Se laisser gagner par la certitude qu'il est là, n'est pas de
l'autosuggestion mais du réalisme. C'est ce que je contemple
dans la foi.
Il n'est plus visible pour la même raison que Dieu n'est pas visible.
Dégagé de sa gangue protectrice, il est désormais
lumineux comme Dieu, et du coup nos yeux ne supportent plus sa vision.
Ils sont faits bien sûr pour la lumière, mais voir Dieu
et voir le monde dans sa réalité, nécessite un
rodage.
La foi protège de l'aveuglement. Dire que Dieu ou mes bien-aimés
sont là, à me regarder et à m'écouter, est
un acte de foi, car je ne les vois pas. Je sais inconsciemment qu'ils
ne se cachent pas. Je ne vois plus celui qui de fait a disparu, parce
que je me protège de l'éblouissement. Il a perdu ses protections,
et j'ai gardé les miennes. Mais il est infiniment plus vivant
que moi. Je suis donc obligé de fermer les yeux, jusqu'au jour
où m'étant moi-même dépouillé, je
comprendrai qu'il ne m'a pas quitté.
La parabole des
"invités discourtois" est une extraordinaire bonne
nouvelle. Le maître marie son enfant. La salle du festin est prête,
mais les invités n'ont pas pu venir. Il envoie ses serviteurs
dans les rues : "tous ceux que vous trouverez, forcez-les à
entrer ! Car je veux que ma salle de noces soit remplie". La salle
c'est l'infini de l'éternité.
Mais les apôtres qui ont entendu la parabole étaient pétris
d'Ancien Testament. Ils ont ajouté une conclusion conforme à
son schéma de sévérité et de punition :
celui qui n'a pas la tenue de noces "mettez-le dehors ! "
C'est en totale opposition avec l'annonce faite par Jésus : "Forcez-les
à entrer" ! Il n'est pas question de tenue. La tenue c'est
qu'ils soient vivants. Vivants, ils ont un droit absolu à entrer
dans la salle. La salle n'a pas de murs, elle est infinie, et il faut
que l'infini soit rempli. Avant de créer le monde, Dieu qui peut
lire l'histoire à distance, sait comment elle s'achèvera.

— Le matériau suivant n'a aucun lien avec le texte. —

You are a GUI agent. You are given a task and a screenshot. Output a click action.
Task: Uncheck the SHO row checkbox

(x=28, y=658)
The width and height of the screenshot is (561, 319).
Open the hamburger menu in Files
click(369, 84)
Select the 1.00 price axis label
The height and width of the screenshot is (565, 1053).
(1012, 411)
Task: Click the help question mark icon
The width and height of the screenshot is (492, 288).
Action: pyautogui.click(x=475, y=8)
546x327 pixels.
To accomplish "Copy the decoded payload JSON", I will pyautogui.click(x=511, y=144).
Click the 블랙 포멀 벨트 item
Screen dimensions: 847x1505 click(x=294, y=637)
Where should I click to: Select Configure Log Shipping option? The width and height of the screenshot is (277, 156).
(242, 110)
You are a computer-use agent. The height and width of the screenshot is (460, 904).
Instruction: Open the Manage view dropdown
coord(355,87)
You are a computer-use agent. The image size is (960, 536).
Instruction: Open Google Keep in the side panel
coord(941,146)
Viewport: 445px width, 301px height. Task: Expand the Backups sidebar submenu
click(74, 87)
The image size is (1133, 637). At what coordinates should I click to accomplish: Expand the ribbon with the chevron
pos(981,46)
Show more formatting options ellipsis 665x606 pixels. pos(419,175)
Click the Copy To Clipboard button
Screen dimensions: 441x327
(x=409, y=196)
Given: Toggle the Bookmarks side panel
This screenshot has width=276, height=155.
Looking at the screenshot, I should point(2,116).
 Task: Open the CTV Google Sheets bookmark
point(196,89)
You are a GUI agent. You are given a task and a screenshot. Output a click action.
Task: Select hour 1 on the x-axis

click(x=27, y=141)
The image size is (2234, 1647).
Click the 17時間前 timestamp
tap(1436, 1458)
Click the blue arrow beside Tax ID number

S'il avait vu qu'un seul être refuserait d'entrer dans le Royaume,
il n'aurait pas créé. Il n'est pas concevable qu'il appelle
à vivre quelqu'un dont il sait à l'avance qu'il se damnerait.
La salle immense, sans mesures, sans limites, sera remplie. Pas un des
enfants de Dieu auxquels, sur la volonté du Père, l'évolution
aura donné l'existence, et qui sur terre se sera battu, pas un
seul, quelle que soit la vie menée, ne sera absent. Il n'est
pas permis de croire qu'un seul n'y ait pas sa place. Dans cette immense
salle nous ressusciterons.
Dans la théologie
officielle, on distingue la résurrection individuelle et, à
la fin du monde, la résurrection générale. En fait,
il n'y a qu'une Résurrection, ce que nous appelons la mort. La
résurrection générale évoque le jour où
le dernier vivant arrivera à la vision complète (à
supposer que l'acte créateur ne soit pas éternel), cette
fin de l'histoire où tout ce qui existera verra Dieu. Il n'y
aura plus aucun doute, rien que la joie folle.